Some of the most flagrant deficiencies highlighted in the latest FDA report include:

  • As of 12/21/11, your firm … has approximately 360 consumer returned complaint samples of various products (major and critical complaints) that have not been thoroughly reviewed by your Quality Unit. … [The problems] requiring investigation include, but are not limited to: foreign product, foreign object, suspected tampering, chipped/cracked/crumbled tablets, broken/missing seal, etc. … Your firm is outside of procedural timeframes for completing approximately 340 open Corrective and Preventative Action requirements … and 48 deviation … investigations.
  • [I]nvestigation fails to address how “28 assorted tablets” (some not packaged in the room, such as Gas X, Soft Gels, etc) could have entered a room dedicated to packaging other products.
  • [I]nvestigation, opened 11/18/11 and closed 12/16/11, into a complaint for “12 extra tablets”, found by a pharmacist after opening a sealed bottle of Morphine Sulfate ER 30mg… is deficient. … This is important because this consumer complaint was recently closed and is indicative of how your firm is currently investigating consumer complaints.
  • Your most recent consumer complaint (opened 12/16/12 and closed 12/20/11) into Bufferin RS Tablets, Lot: 10095189, for partial/incomplete tablet caplets, dues not address all lots of product potentially affected by the problem of over-compressed tablets identified as the root cause. Your firm was aware of Partial/Incomplete Bufferin tablets/caplets issues since at least 2009, yet a Medical safety Assessment Report was not released until 10/14/11. There is no justification or explanation for the approximate 2 year delay in obtaining this report.
  • There is not root cause identified for the foreign tablets potentially in a Prevacid 15 MG Capsule container. … You have had 35 mixed tablet/foreign products for Prevacid 15 mg Capsules since 2009.
  • It is important to understand because of your firm’s failure to adequately and thoroughly conduct investigations, it is difficult to determine how widespread the problems are at your firm…
  • Your packaging line clearance operators failed to adequately clean packaging lines (and areas around packaging lines) during your “major” cleaning efforts of this equipment…
  • Your most recent Annual Product Review (APR) for Bufferin Extra Strength Tablets and Bufferin Regular Strength Tablets (2010) is incorrect. …
  • Your most recent 2011 Annual Product Review for Excedrin Extra Strength Express Gels … approved 5/27/11, is deficient. The report fails to document the consistent trend of complaints received by your firm for “Product Chipped, Cracked, Crumbled” and “Partial/Incomplete Tablet/Caplets” regarding this product. … Your firm has been aware of “Product Chipped, Cracked, Crumbled” and “Partial/Incomplete Tablet/Caplets” for this product (Express Gels) since at least 2009, yet a complete market correction (due to this problem) was not executed until 1/8/12, which occurred during the course of this FDA inspection.
  • The conclusion in your most recently completed 2011 Annual Product Review for Benefiber Plus Calcium Powder, signed as acceptable on 6/27/11, is not supported by the information in the report.
  • You have failed to document the root cause, and implement effective corrective and preventative actions, regarding product mix-up complaints for solid dosage form foreign tablets of products manufactured at your firm since at least 2009. (Referring to products such as: Excedrin family products, Prevacid, narcotic products, etc… Your foreign product recall assessment, dated 10/17/11, states you have received approximately 70 confirmed, returned customer complaint, mix-up samples containing only NCH-Lincoln produced product. In total, There have been 400 complaint cases of this type since 2009.
  • There is an inadequate number of Quality Unit personnel in your firm to conduct timely, correct and thorough reviews of the products you manufacture.

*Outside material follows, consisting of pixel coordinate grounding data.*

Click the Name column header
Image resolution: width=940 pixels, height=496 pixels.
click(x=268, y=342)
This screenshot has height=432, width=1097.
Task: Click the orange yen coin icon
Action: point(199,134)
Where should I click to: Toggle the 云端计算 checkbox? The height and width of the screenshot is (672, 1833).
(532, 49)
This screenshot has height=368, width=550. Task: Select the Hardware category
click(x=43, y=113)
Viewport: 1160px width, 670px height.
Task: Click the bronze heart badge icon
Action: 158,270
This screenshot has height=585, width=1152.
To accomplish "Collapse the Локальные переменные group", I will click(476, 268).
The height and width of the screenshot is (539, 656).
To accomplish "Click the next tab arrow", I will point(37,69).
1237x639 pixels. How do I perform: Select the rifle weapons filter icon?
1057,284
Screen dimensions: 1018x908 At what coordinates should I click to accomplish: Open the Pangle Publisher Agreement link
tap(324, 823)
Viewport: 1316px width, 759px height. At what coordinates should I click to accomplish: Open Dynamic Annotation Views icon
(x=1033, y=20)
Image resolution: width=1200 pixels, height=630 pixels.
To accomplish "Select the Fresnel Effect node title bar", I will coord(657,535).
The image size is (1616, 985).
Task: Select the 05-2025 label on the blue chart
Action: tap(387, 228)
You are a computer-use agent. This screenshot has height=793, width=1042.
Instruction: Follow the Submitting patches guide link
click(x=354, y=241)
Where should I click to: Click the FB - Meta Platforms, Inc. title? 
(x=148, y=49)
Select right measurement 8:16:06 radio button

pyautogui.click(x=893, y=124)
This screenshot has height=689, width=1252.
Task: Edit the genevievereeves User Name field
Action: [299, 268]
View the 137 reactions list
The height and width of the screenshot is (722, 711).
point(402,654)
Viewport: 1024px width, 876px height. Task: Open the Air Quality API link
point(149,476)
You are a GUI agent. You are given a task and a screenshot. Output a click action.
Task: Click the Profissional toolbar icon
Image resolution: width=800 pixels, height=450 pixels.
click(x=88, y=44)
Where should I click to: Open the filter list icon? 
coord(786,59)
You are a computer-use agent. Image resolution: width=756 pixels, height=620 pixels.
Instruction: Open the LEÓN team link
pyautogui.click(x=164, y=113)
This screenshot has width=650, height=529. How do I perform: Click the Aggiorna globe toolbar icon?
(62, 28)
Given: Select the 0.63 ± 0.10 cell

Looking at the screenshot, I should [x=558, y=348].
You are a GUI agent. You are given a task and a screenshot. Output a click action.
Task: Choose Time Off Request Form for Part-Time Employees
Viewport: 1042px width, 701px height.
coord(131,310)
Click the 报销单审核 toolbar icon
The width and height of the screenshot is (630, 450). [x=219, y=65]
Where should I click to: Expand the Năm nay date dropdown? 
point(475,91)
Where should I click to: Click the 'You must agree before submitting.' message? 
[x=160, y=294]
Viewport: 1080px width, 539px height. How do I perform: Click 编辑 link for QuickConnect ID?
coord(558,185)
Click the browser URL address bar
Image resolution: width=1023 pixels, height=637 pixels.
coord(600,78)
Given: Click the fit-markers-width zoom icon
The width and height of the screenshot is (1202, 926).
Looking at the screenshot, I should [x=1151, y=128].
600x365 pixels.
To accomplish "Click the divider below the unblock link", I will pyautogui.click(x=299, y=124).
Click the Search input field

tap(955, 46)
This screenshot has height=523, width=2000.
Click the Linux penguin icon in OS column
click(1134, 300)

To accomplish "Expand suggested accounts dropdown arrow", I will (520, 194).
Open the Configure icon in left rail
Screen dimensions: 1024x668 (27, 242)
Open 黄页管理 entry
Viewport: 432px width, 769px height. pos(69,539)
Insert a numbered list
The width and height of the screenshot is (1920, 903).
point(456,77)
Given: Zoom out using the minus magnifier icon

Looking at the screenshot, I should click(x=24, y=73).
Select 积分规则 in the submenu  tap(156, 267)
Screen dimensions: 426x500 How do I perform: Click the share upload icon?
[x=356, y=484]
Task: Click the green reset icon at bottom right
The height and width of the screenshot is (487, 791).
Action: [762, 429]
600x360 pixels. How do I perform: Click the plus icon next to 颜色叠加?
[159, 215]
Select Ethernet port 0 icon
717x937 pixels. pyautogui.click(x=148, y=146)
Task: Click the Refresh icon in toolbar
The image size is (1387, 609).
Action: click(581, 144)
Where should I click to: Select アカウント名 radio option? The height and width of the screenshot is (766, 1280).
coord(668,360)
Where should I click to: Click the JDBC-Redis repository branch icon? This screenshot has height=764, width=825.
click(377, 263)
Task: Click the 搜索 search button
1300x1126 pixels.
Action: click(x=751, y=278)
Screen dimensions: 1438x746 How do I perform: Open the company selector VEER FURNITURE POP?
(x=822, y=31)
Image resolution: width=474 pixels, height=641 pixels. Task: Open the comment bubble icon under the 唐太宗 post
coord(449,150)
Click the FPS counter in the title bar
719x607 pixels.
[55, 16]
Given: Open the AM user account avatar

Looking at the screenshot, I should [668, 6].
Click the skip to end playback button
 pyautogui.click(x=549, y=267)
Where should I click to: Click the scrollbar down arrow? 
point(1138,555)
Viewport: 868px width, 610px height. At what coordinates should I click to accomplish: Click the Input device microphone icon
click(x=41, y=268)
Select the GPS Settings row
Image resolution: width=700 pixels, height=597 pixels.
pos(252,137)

And, repeated over and over again throughout the 23-page report, is the statement – highlighted BY THE FDA INSPECTOR in upper case and bold-face:

THIS IS A REPEAT VIOLATION FROM THE PREVIOUS INSPECTION AT YOUR FIRM DATED 6/13-7/8/11

I would not be surprised to see another recall announcement from Novartis Consumer Health – one that covers all products manufactured by the company since 2009 at its Lincoln, Nebraska production plant.